** Opening EXCERPT block **
By 2017, Koch contributions to CU Boulder and UCCS grew into
millions of dollars. I noticed the loss of Local Government courses in my degree
program “due to lack of interest.” I guess my interest was irrelevant. The Koch
Foundation contributed $1.49 million to CU to establish a right-wing research center.
In 2019, the Center for the Study of Government and the Individual, led by
Dunn, set to work reinterpreting the version of the founding documents, civics
education, and economics that fit the world according to Koch and the rest of
the 1%. Their original mission statement thanks to the Wayback Machine: “The Center for the Study
of Government and the Individual (CSGI) exists to explore the constitutional,
economic, political, and social foundations of a free, flourishing, and
prosperous society, and to provide a vehicle for the candid discussion of the
proper relationship between government and individuals. Our vision is a
citizenry that is equipped for the challenges of self-government ahead of us.” Ominous then, confirmed
by the present danger. Thankfully, I managed to graduate in the nick of time in
2018. Finding zero opportunities with local nonprofits I went back for a PhD as
COVID got underway.
In January 2021, following the attempted coup in D.C. my
campus inbox started receiving the Koch Bros disinformation rag The Epoch Times
indicating their contributions bought access to data and contact lists. I
flagged 36 emails between January 18th to March 2nd as spam and reported them
to campus IT. I also blocked the emails so I don’t know how long the
disinformation was allowed to spread or if it’s ongoing.
I got in trouble in one of my courses for calling out the fact
that Reagan’s education department manufactured the education crisis. I was
admonished and given a poor grade. Oh well. I think it’s relevant
that Dunn taught stats in my program before leading the Koch funded Center. It
seems he left a stain. Anyway, I’ll say it again here, Reagan began defunding
education and justified it with disinformation (lies) about student learning
and teacher qualifications, most of it economic class-based and race-based.
Furthermore, Reagan’s campaign gained power alongside what was then called the
Christian Right, now Christian Nationalism. Obama shifted control over
education to the states in 2015 further opening the door for the extremists. What
happens in K-12 doesn’t stay in K-12, it impacts access to higher education.
** Closing EXCERPT block **
** Opening DATASET RECORDS block **
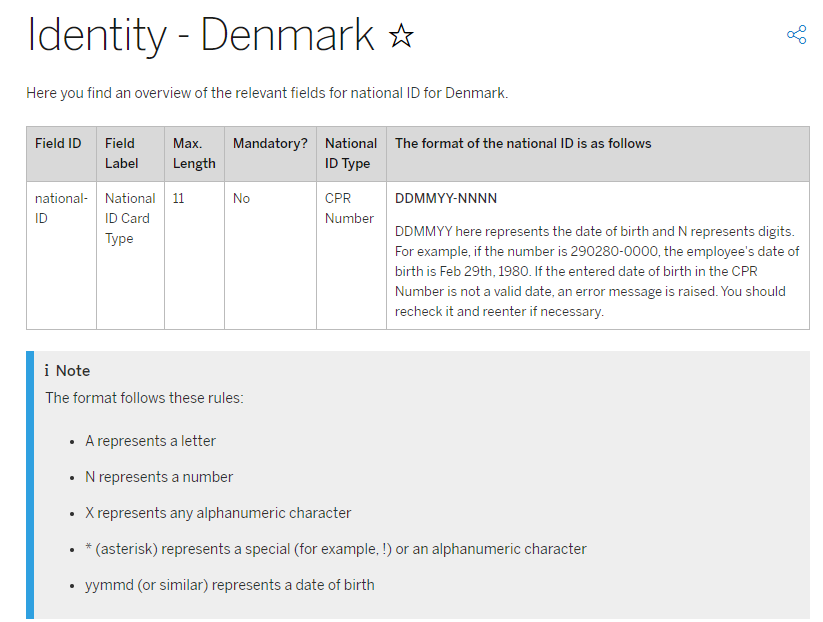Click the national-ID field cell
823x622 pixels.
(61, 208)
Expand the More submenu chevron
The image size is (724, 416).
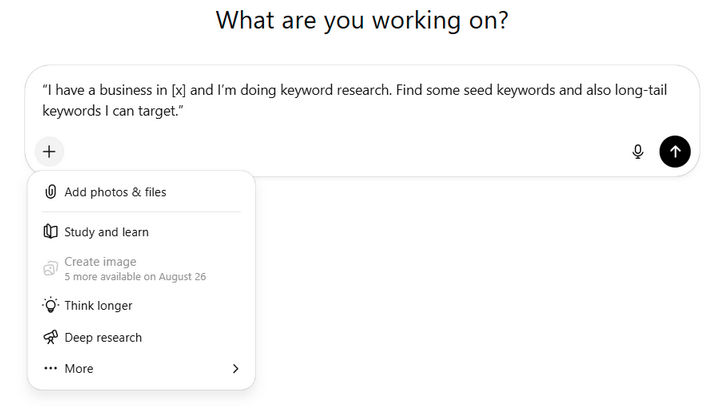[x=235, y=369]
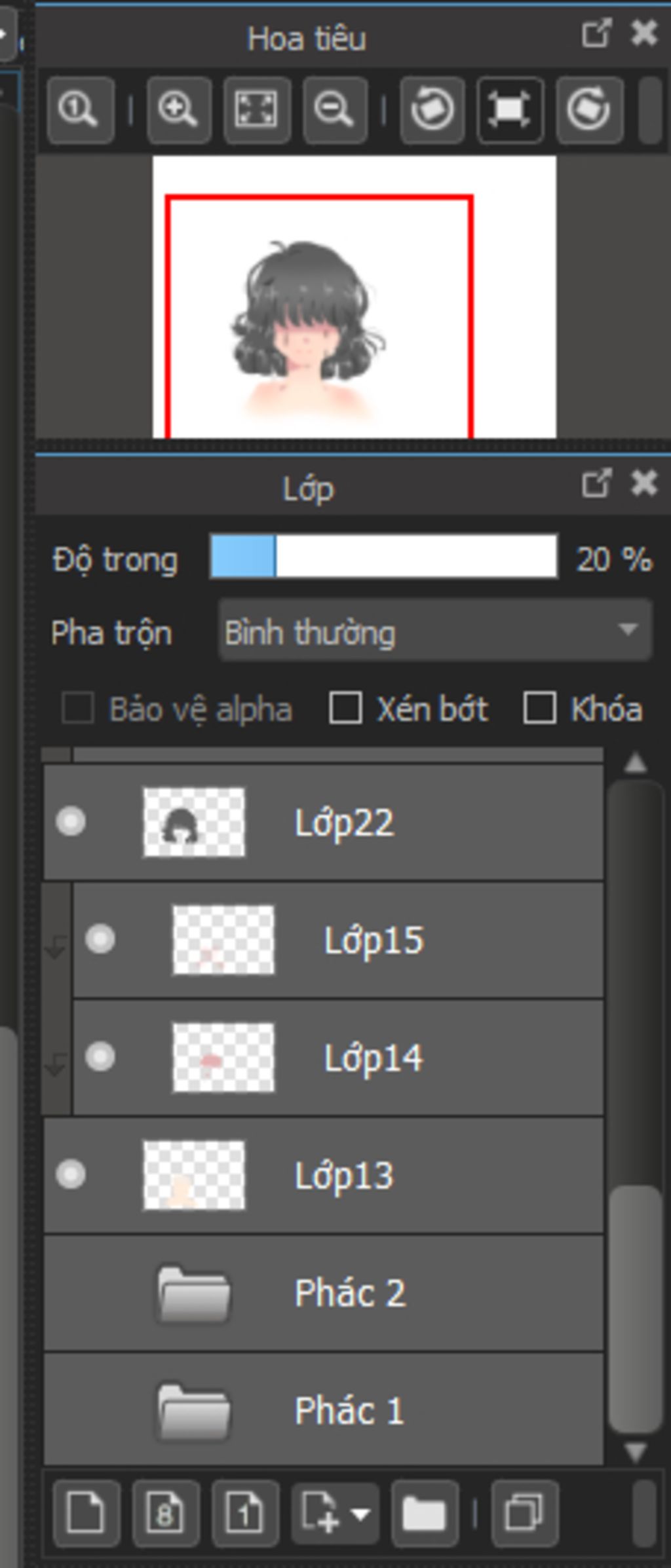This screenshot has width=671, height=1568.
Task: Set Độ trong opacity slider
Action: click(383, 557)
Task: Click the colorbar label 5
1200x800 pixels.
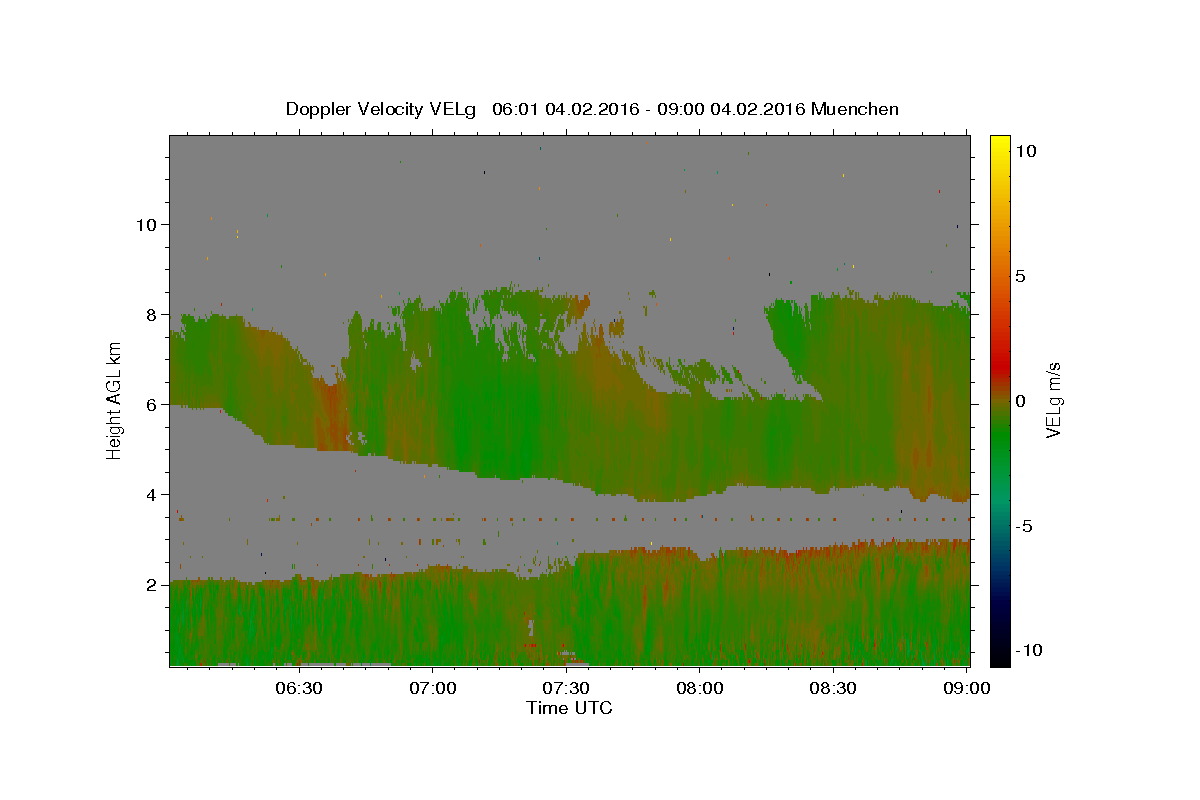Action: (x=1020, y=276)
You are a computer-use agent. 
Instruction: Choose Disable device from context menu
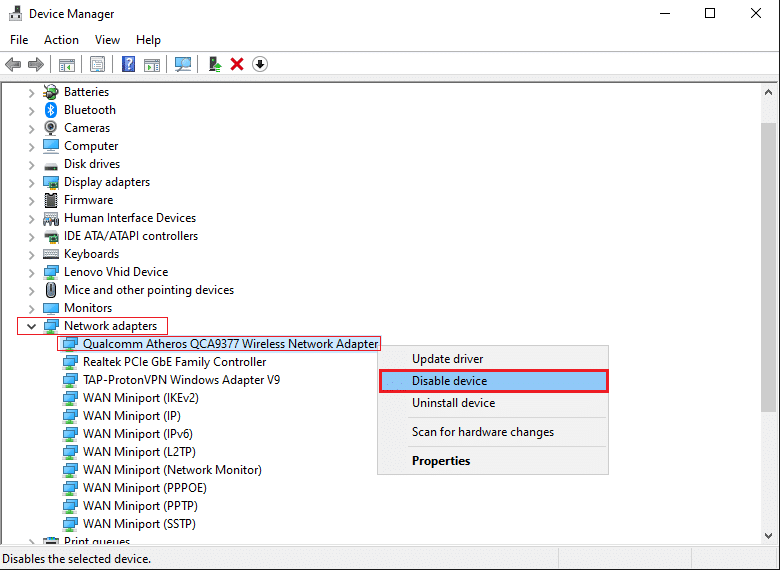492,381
** Closing DATASET RECORDS block **
**DIRECTIONS**.
(1) Could you switch "Christian Right" to "Religious Right" in the stretch of the Koch funding excerpt from "Furthermore, Reagan’s campaign" through "to higher education." and give that stretch again?
(2) According to the Koch funding excerpt, how much did the Koch Foundation contribute to CU to establish a right-wing research center?
(3) Can you finish out the next part of the essay on Koch funding at CU, picking up after its last sentence?
These lines have nothing to do with the excerpt about Koch funding at CU.

**ANSWERS**.
(1)
Furthermore, Reagan’s campaign gained power alongside what was then called the
Religious Right, now Christian Nationalism. Obama shifted control over
education to the states in 2015 further opening the door for the extremists. What
happens in K-12 doesn’t stay in K-12, it impacts access to higher education.

(2) $1.49 million.

(3)
The alliances that started with Reagan remain active today. Not
only are the Koch Bros all over the campus with their anti-democracy reprogramming,
but the Christian Nationalists have been very active on campus, too. The center
of it seems to be coming from or at least supported by the Woodland Park cult
at Charis Bible College. It hosts an annual Truth and Liberty Coalition conference
including a weird cross of televangelism and war planning presented by
organizations including Turning Point USA whose agenda is to organize protests
at the state and national capitol, attack libraries and schools with book bans,
and take over school boards. Seriously, you can’t walk from the UCCS library to
the parking garage without bumping into a sandwich board announcing a bible
study meeting sponsored by Turning Point, or
from the library to the student union and not have some fake-friendly
middle-aged balding white dude trying to hand you a bible. I know there had
been complaints in the past year over dogma-motivated bullying. It’s not a secret
on campus that the campus is a target. What is my campus telling us without
telling us? Am I facing another nick of time deadline saddled with huge student
loan debt and no prospects? Or is it worse? Is Christian Nationalism waiting in
the wings to “save” education?
I’ll end with this thought. I never expected to go to college, but I had been told it was the only way out of a life of poverty. Without financial aid I would not have had the opportunity to find my path. Universities are for students to figure out what inspires them, what kind of creativity appeals to them, what life are they meant to lead, and then follow it. How dare anyone limit access to finding your path to the few whose heritage owns the wealth to provide it. The future laid out by the 1% and Christian Nationalism recalls the worst of our past and they are just getting started. If capitulation is all I can expect from my university, I’m scared.